Throughout history flags have served as important symbols. Following September 11, American flags flew everywhere as a symbol of national unity. Many consider the right to wear or fly a flag as an extension of a citizen’s constitutional right to freedom of speech.

Yet the issue of flags has recently become a controversial topic on campus following the forced removal of Sidney-Pacific resident Jonathan A. Goler G’s Israeli flag hanging outside the window of his dormitory room. In response to a complaint by a fellow resident, Goler was asked to remove the flag by House Manager Dennis J. Collins. When Goler refused, Karen A. Nilsson, director of housing, suggested that eviction may be a possible course of action. Further developments in this political soap opera have since appeared in The Tech, and the issue has been a hot topic on campus. Goler has since moved his flag to the inside of his window, an action that Nilsson deems an acceptable compromise to what she considers a safety hazard posed by hanging any flag outside of a dormitory window.
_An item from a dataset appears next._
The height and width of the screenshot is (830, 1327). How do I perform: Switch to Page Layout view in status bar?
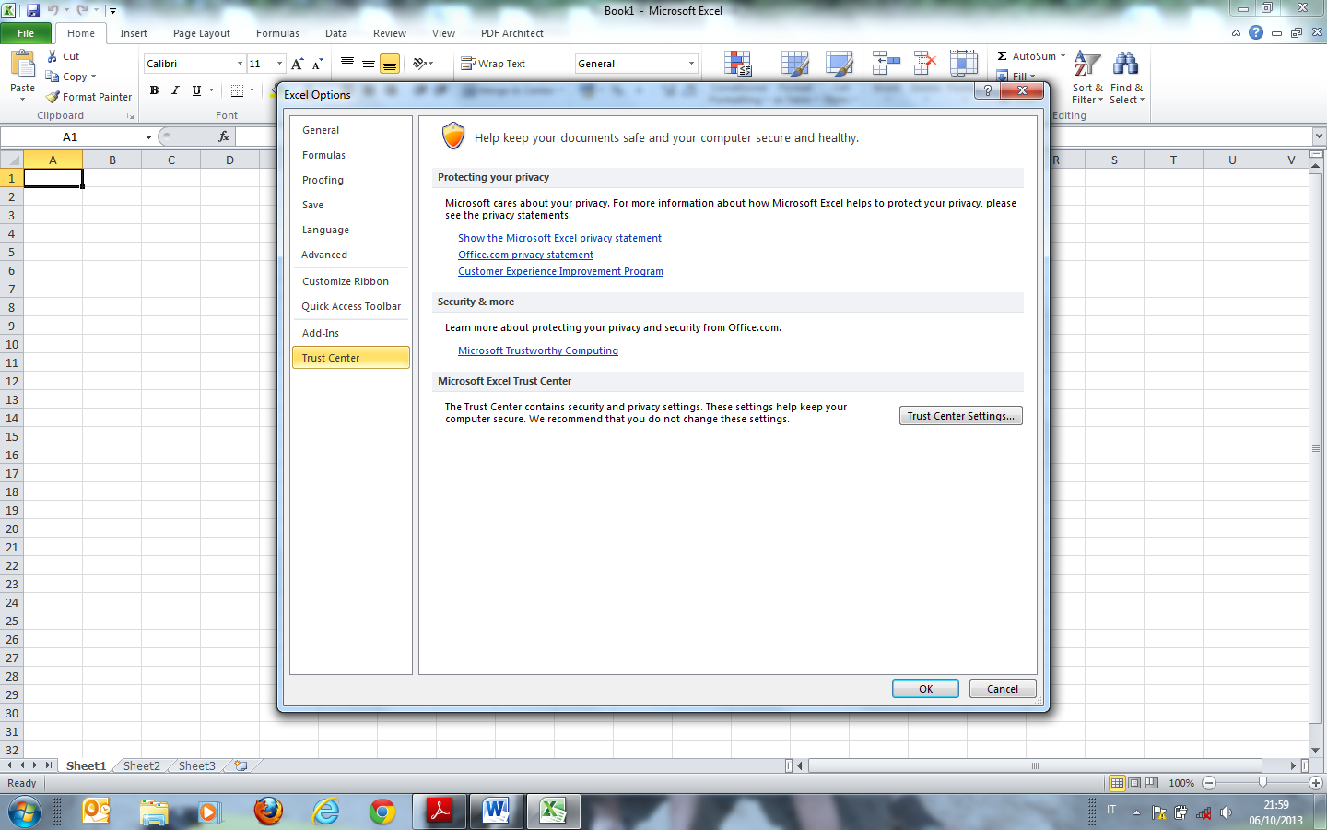[1134, 783]
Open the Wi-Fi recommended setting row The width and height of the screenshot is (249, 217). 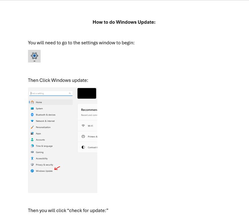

While it is obvious that the situation has been clouded with political overtones since day one, the issue at hand is not the politics of Israel, or of Canada (as copycats have recently demonstrated). This incident exemplifies a recurring theme in the way the MIT administration deals with conflicts that often arise on campus -- by reactionary measures that inconsistently change existing rules to provide a “quick-fix.”

Instead of finding rational solutions to the problem at hand, rules across the board are changed to accommodate one particular situation. Given that flags have been flying at Bexley for at least a few years, it is highly doubtful that flags hanging outside of dormitory windows were on the top of MIT’s safety concerns prior to the complaint brought against Goler. Rational heads, clear channels of communication, and effective organization down the chain of command should have prevented extreme measures across the board. While the timing of Goler’s situation (it happened in early summer rather than the school year) made communication with relevant parties difficult, a less extreme and more thoughtful solution to the problem within Sidney-Pacific could have been found.
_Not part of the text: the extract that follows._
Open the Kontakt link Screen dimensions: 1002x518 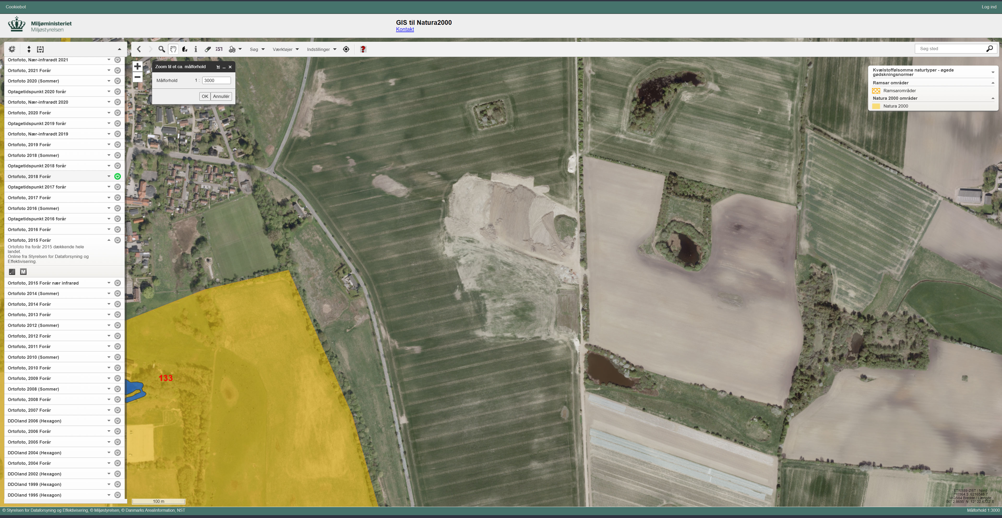(405, 29)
Worse still, the hype surrounding flags outside of windows has left little, if any, room for appeal. In theory, each dormitory is entirely responsible for its own building regulations. While flying a flag outside of a window may be in violation of Sidney-Pacific’s existing poster rules, the incident has led to the enforcement of this rule at other dormitories, some of which did not have preexisting regulations. If one could provide a clear case against the safety threat posed by hanging a flag outside of a window, he or she should be allowed the power to appeal to his or her house government and request that, given these reasons, the rule should be changed.

In future, these debates should be decided by those with clear heads and through the proper channels. It is our responsibility as a community to make sure that these lines of communication always remain open.

Jeremy Baskin has recused himself from this editorial.